By Joby Warrick and Colum Lynch
Washington Post Staff Writers
Sunday, March 2, 2008; Page A16

Iranian documents obtained by the United Nations’ nuclear watchdog strongly suggest that Iran was working on a nuclear weapons design as recently as four years ago, U.N. officials disclosed last week in a private briefing.

The documents suggest that Iran’s research on nuclear weapons continued for several months after U.S. intelligence officials say the effort was suspended, the International Atomic Energy Agency’s top nuclear security expert told diplomats in Vienna, according to notes taken by a participant.

Olli Heinonen, the IAEA’s deputy director general, was elaborating on a public report released Feb. 22 that questioned whether Iran had come fully clean about its nuclear past. In the report, the watchdog agency said Tehran had not credibly explained documents that appeared to point to research programs devoted to uranium processing, high explosives and missiles design — all of which can be used in making nuclear weapons. Iran has denied ever seeking nuclear weapons and has dismissed the documents as fakes.

In the technical briefing Monday with diplomats from IAEA member states, Heinonen offered new details about the Iranian documents, according to notes obtained by The Washington Post. He revealed that the IAEA had collected corroborating evidence, from the intelligence agencies of several countries, that pointed to sophisticated research into some key technologies needed to build and deliver a nuclear bomb.

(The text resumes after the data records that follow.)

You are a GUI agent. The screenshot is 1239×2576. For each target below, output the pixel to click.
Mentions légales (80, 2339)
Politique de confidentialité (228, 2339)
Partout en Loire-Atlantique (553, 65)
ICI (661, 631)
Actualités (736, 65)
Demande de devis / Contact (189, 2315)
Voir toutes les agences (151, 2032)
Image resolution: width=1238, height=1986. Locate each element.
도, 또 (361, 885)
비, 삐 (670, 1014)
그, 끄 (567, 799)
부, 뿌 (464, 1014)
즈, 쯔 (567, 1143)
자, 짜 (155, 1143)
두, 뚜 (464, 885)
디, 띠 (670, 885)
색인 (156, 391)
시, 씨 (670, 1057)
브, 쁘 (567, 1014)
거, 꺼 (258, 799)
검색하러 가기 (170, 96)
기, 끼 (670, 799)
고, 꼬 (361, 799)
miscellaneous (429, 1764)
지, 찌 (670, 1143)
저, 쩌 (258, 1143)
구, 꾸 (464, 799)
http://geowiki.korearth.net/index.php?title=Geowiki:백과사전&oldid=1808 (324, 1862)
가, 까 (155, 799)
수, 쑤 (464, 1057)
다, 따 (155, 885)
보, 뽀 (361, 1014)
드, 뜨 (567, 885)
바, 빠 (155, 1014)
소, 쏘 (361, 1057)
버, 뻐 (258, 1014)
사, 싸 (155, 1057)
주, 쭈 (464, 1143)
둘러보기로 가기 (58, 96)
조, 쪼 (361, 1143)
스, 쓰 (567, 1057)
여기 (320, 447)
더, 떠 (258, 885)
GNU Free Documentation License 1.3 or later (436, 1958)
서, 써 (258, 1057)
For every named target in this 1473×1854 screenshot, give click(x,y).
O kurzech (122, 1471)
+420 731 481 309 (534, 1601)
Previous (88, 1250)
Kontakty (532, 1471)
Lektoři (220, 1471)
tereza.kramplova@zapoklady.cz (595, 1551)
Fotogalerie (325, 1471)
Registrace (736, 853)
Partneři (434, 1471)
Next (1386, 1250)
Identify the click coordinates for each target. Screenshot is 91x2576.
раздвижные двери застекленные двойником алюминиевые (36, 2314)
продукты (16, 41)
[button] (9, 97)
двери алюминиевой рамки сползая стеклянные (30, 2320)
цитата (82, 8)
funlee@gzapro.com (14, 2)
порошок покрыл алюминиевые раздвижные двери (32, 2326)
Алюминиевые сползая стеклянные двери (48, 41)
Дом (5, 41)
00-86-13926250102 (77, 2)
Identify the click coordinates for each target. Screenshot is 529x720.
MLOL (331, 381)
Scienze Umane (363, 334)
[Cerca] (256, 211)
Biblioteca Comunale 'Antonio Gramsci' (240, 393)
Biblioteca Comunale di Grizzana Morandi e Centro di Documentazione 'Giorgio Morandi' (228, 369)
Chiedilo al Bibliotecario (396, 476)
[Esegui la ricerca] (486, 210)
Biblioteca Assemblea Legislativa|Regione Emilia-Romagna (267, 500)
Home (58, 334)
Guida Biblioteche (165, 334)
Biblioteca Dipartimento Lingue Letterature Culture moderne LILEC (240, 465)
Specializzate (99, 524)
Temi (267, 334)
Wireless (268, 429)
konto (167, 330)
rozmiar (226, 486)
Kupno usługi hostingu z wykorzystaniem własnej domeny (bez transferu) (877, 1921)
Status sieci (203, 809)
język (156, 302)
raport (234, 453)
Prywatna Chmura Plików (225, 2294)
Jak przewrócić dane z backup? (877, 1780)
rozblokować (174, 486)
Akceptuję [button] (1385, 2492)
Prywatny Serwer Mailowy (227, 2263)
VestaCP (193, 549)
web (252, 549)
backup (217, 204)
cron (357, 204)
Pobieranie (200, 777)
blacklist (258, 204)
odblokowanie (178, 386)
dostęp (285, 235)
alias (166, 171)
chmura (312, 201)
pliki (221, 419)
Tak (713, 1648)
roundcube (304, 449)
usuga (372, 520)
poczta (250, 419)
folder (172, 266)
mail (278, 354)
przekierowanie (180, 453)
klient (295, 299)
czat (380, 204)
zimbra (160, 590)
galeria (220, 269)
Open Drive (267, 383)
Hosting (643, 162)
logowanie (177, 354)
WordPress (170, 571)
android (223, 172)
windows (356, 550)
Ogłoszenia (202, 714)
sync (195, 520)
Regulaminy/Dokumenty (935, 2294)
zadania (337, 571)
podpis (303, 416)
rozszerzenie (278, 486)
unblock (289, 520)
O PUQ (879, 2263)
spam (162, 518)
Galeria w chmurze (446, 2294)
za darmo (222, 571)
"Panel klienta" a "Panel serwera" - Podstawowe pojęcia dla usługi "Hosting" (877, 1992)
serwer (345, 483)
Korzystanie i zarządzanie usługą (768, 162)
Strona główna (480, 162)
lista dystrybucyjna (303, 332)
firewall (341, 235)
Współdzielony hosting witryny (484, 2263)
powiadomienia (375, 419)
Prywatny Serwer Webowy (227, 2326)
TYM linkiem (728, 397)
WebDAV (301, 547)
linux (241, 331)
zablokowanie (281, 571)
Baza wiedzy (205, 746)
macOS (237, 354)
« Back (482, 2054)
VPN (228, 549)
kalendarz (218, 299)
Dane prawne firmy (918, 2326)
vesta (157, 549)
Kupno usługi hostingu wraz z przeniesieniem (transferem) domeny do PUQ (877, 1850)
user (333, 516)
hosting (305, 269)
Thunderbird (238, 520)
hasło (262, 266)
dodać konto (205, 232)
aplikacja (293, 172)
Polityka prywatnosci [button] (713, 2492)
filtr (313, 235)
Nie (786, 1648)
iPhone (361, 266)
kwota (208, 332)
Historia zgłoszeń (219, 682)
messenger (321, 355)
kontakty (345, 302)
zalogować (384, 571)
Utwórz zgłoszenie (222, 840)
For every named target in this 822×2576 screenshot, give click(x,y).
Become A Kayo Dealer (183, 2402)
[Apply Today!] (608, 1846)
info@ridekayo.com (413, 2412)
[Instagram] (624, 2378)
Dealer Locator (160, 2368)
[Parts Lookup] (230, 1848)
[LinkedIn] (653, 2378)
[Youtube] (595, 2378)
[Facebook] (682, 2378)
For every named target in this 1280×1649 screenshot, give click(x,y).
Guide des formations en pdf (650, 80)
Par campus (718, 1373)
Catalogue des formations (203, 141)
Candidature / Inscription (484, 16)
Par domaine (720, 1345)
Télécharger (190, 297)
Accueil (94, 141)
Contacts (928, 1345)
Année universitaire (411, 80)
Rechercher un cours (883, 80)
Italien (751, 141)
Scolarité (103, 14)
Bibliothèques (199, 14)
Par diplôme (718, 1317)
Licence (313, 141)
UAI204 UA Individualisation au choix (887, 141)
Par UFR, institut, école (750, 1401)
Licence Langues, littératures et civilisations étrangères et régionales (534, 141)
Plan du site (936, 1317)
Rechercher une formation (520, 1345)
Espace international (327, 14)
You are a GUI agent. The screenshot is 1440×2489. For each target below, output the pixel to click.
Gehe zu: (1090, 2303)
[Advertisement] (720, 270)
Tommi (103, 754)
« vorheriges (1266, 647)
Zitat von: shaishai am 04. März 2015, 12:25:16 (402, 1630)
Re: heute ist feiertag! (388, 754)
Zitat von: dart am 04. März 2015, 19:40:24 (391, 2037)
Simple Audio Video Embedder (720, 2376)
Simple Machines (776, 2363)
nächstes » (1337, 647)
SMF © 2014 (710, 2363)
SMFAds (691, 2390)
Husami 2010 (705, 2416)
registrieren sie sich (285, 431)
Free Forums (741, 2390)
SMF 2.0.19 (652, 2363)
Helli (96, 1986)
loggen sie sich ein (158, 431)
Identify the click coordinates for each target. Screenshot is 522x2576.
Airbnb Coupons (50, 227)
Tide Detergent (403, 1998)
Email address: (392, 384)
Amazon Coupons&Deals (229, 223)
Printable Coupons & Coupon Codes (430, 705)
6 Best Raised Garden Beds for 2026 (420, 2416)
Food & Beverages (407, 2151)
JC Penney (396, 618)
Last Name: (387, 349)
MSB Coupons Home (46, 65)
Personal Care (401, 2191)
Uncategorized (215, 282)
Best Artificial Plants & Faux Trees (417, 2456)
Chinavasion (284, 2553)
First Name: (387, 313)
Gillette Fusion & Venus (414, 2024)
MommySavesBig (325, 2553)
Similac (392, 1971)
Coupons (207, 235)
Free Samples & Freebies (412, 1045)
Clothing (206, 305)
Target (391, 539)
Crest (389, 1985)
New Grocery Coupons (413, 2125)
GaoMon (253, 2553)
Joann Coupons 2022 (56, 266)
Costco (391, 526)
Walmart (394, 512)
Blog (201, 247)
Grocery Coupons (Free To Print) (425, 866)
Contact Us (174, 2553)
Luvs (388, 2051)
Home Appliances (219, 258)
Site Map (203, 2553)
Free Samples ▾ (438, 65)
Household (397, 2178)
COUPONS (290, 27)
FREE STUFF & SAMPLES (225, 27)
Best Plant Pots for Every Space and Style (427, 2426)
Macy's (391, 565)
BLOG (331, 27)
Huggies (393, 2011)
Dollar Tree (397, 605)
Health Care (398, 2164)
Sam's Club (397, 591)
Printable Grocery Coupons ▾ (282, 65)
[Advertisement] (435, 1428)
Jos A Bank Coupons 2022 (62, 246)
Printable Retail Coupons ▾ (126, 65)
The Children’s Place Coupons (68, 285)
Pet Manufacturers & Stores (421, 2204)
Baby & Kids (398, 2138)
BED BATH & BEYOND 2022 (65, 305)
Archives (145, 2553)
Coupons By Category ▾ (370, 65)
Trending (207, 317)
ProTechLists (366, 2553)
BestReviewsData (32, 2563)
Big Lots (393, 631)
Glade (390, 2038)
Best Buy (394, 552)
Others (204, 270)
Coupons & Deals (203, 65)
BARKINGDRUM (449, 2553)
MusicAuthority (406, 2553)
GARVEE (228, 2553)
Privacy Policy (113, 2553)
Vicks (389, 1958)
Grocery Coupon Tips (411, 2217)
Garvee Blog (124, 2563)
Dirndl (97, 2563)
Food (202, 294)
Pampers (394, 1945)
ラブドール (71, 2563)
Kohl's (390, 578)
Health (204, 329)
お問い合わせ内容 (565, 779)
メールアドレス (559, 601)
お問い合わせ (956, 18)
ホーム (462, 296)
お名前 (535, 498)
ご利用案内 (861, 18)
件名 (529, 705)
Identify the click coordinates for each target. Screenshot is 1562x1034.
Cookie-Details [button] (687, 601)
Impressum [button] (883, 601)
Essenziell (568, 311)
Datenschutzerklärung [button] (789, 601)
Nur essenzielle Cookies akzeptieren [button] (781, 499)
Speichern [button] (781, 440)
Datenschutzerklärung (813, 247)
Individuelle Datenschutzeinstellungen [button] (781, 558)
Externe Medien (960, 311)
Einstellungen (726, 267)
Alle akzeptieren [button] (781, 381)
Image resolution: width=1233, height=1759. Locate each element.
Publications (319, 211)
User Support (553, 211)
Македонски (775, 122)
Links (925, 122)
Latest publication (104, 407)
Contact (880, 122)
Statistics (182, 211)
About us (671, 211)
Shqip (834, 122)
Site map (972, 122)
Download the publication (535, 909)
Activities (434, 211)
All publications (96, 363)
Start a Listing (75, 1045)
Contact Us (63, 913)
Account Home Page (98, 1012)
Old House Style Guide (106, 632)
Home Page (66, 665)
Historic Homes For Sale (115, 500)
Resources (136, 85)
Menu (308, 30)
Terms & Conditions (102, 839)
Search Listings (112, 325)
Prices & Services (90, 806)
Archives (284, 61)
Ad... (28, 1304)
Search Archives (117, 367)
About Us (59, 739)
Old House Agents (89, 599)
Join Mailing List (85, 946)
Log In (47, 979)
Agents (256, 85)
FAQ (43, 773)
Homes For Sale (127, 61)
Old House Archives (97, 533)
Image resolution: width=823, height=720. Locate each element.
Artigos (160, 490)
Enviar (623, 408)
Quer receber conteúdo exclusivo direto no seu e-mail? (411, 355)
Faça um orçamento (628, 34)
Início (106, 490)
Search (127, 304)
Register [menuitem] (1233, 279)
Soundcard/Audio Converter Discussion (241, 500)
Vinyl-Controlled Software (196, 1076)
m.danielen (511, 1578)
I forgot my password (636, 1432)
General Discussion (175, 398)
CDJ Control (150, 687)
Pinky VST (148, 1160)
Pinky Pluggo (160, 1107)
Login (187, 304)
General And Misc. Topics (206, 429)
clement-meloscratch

Some of the documents, for example, described studies on modifying Iran’s Shahab missile to allow it to accommodate a large warhead, which would detonate 600 meters above its target. The feature would make sense only if the warhead was nuclear, Heinonen suggested.

Iran now faces a tougher challenge in convincing the world that it has never sought nuclear arms, according to a nuclear weapons expert who reviewed the briefing notes.

“The information is much harder to refute,” said David Albright, a former U.N. weapons inspector and president of the Washington-based Institute for Science and International Security. “It seems to point to work on nuclear weapons — even if the program wasn’t coherent and even if a decision was never made to actually build a weapon.”

Iran’s U.N. ambassador, Mohammad Khazee, told reporters Thursday that the new allegations being studied by the IAEA are “baseless” and that Iran has never sought to acquire nuclear weapons.

The U.N. Security Council is expected to vote tomorrow on a third resolution imposing travel and financial sanctions on Iranian individuals and institutions. The measures are intended to pressure Tehran into suspending its enrichment of uranium and other nuclear programs that have a potential military use.

A Security Council diplomat said Iran’s top envoy to the IAEA, Ali Asghar Soltanieh, reacted angrily to last week’s briefing. He said that the documents could have been manufactured by any student who was “paid $100” and that the IAEA had exceeded its mandate as a technical agency by engaging in intelligence activities.